The King’s limiting of congressional power extends to forbidding it the right to establish a national religion. However, he grants states the right that existed at the time of the revolt, when New York, Virginia, North and South Carolina, and Georgia were officially Anglican and Massachusetts was Congregational. The Royal America of Star-Spangled Crown sees Utah formally become a Mormon state – though Coulombe notes that since then, the King has never appointed a Mormon governor. In addition, legal attacks on rivals to the American civil religion in schools, such as bans on prayer and Church funding, are reversed. A number of churches, monastic institutions, and even non-Christian houses of worship receive royal endowments and the right to show the royal arms.
In other words, the America of Star-Spangled Crown sees the reverse trend of American religious life in the 20th century. The worldview of the elite and the life of the country is shifting once more. Indeed, this precisely is common thread throughout Coulombe’s work: the orienting power of the royal order as it touches the faith, symbols, law, moral order and daily life of the country. Coulombe’s fictional nephew references Nathaniel Hawthorne’s praise of “the blessed quietude of the Royal sway, with the King’s name in every ordinance, his prayer in the church, his health at the board, and his love in the people’s heart.” The book is a wide-ranging vision of this royalization, and other topics include the military, the arts and education, public lands and the environment, and city life.
Coulombe’s work is well worth reading for two reasons. First, the author’s deep knowledge of American traditions, rituals, and heritage allows him to present a holistic and detailed vision. Star-Spangled Crown makes clear that while America may be today the center of a liberal world order, the roots of its culture and many republican institutions themselves lie in a civilization which precedes that liberalism. The reader interested in political thought will find this engagement not only educational, but practical. Not only is Coulombe’s future America monarchic, but the monarchy in turn is American in body and soul. Second, and perhaps most importantly, the work is Coulombe’s invitation to imagine other futures. A core part of the liberal order is the great myth that they are an inevitability against which resistance is a futile struggle with history. Star-Spangled Crown invites us to free our imaginations and shatter the chains with which this myth tries to bind us.

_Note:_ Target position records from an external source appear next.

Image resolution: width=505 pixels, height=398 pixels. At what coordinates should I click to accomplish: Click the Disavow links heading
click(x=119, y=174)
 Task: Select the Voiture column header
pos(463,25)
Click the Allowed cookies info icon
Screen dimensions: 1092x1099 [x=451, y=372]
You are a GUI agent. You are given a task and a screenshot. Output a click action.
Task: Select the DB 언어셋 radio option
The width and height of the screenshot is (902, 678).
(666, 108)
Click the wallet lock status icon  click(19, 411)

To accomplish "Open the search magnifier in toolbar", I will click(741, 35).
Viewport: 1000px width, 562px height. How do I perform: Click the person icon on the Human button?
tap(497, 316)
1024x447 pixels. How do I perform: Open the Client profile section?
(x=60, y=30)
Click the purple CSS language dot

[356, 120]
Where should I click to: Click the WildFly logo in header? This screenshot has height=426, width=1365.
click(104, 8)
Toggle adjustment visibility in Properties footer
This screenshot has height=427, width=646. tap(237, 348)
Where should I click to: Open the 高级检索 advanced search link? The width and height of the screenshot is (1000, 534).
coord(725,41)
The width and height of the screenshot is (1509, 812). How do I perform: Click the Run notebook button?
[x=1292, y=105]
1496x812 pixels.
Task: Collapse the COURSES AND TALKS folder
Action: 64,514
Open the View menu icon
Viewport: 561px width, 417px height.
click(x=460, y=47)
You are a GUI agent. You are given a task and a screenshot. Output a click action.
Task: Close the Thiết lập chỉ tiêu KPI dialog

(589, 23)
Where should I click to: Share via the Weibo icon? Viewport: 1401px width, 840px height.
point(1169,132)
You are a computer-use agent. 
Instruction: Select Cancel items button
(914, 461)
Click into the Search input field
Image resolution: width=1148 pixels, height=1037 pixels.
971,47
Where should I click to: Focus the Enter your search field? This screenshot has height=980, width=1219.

Above all, the work reveals truths to us which have gone unnoticed even by many a royalist or reactionary: the liberal order is not merely political, but has touched all aspects of our lives. The error of the modern conservative is to imagine that a political order can exist which does not ultimately do so. The royal vision of Star-Spangled Crown accepts the orienting power of sovereignty, and foresees a world where that power is once again taken up on the American continent, for the restoration of the world.